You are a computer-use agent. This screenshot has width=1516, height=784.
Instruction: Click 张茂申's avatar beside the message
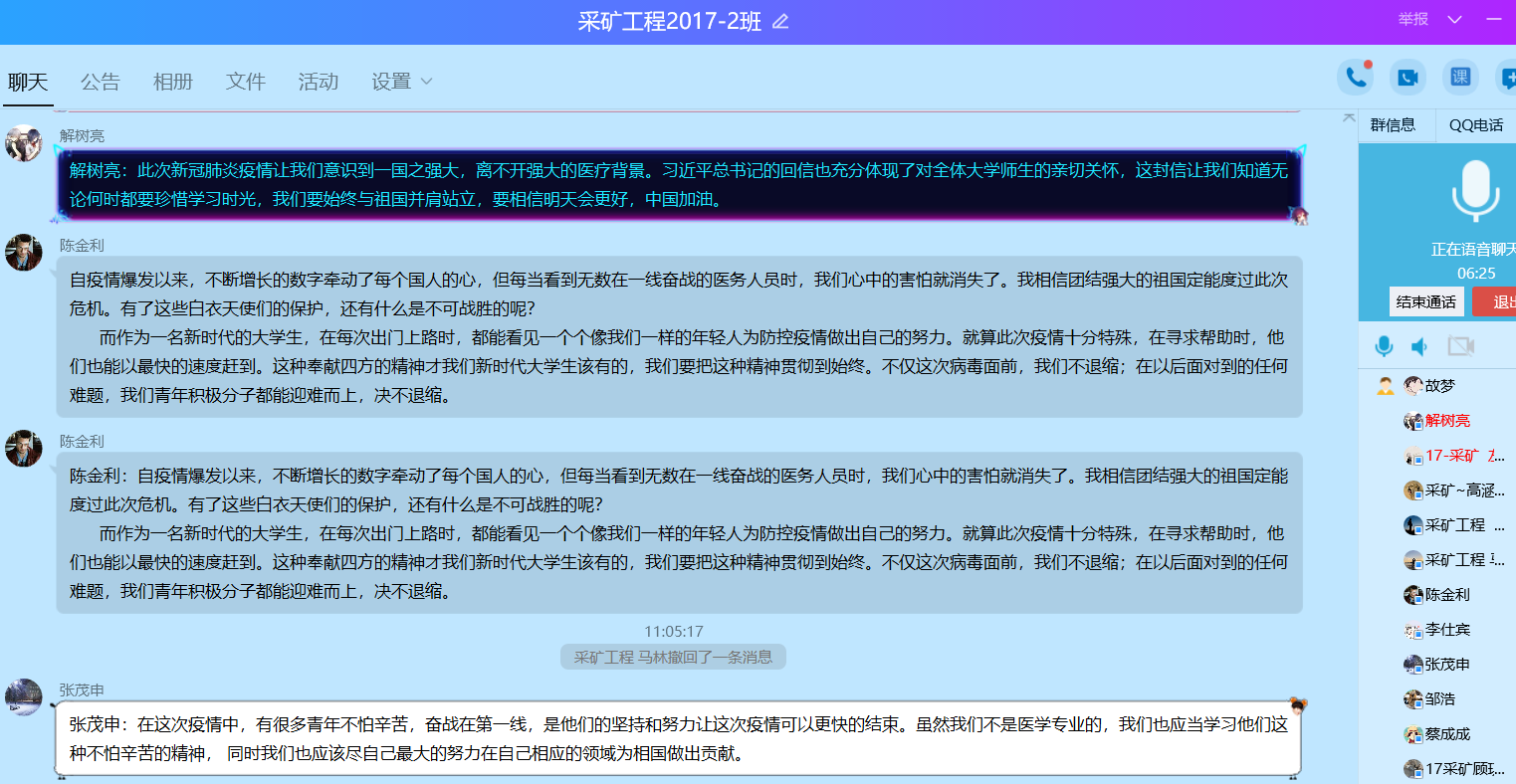23,696
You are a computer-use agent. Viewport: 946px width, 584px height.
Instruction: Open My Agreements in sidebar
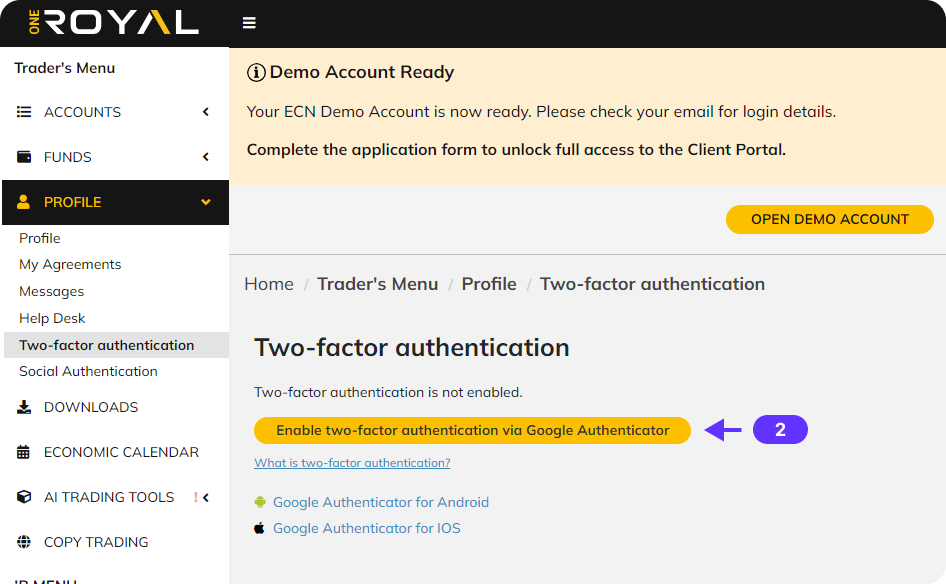70,264
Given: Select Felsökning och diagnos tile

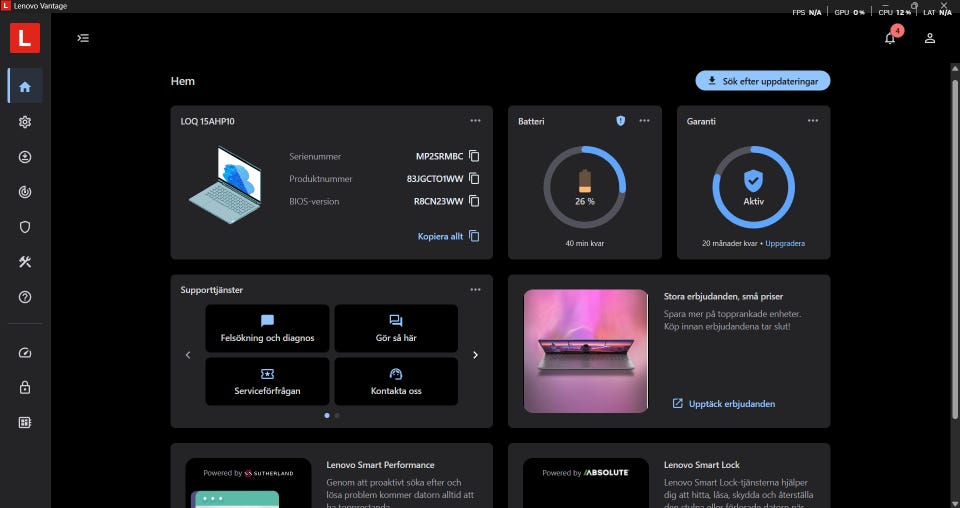Looking at the screenshot, I should 267,328.
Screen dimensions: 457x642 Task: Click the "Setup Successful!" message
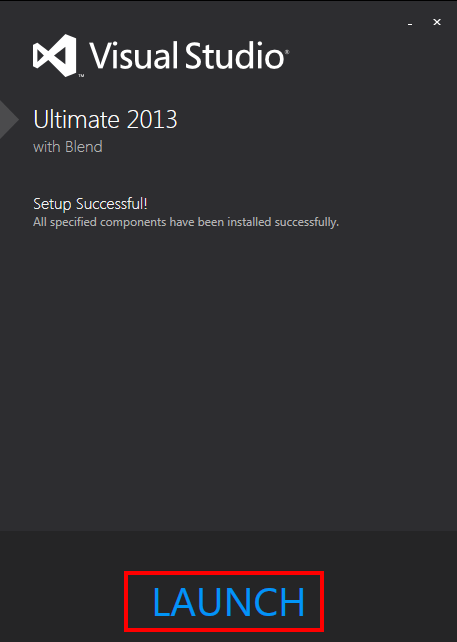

-----

> [Work instructions]: Print the material again, unchanged, without its pictures.

> [Answer to this problem]:
You are a computer-use agent. This screenshot has width=1516, height=784.
Instruction: Click 张茂申's avatar beside the message
23,696
You are a computer-use agent. Viewport: 946px width, 584px height.
Instruction: Open My Agreements in sidebar
70,264
Given: Select Felsökning och diagnos tile

Looking at the screenshot, I should 267,328.
Screen dimensions: 457x642 Task: Click the "Setup Successful!" message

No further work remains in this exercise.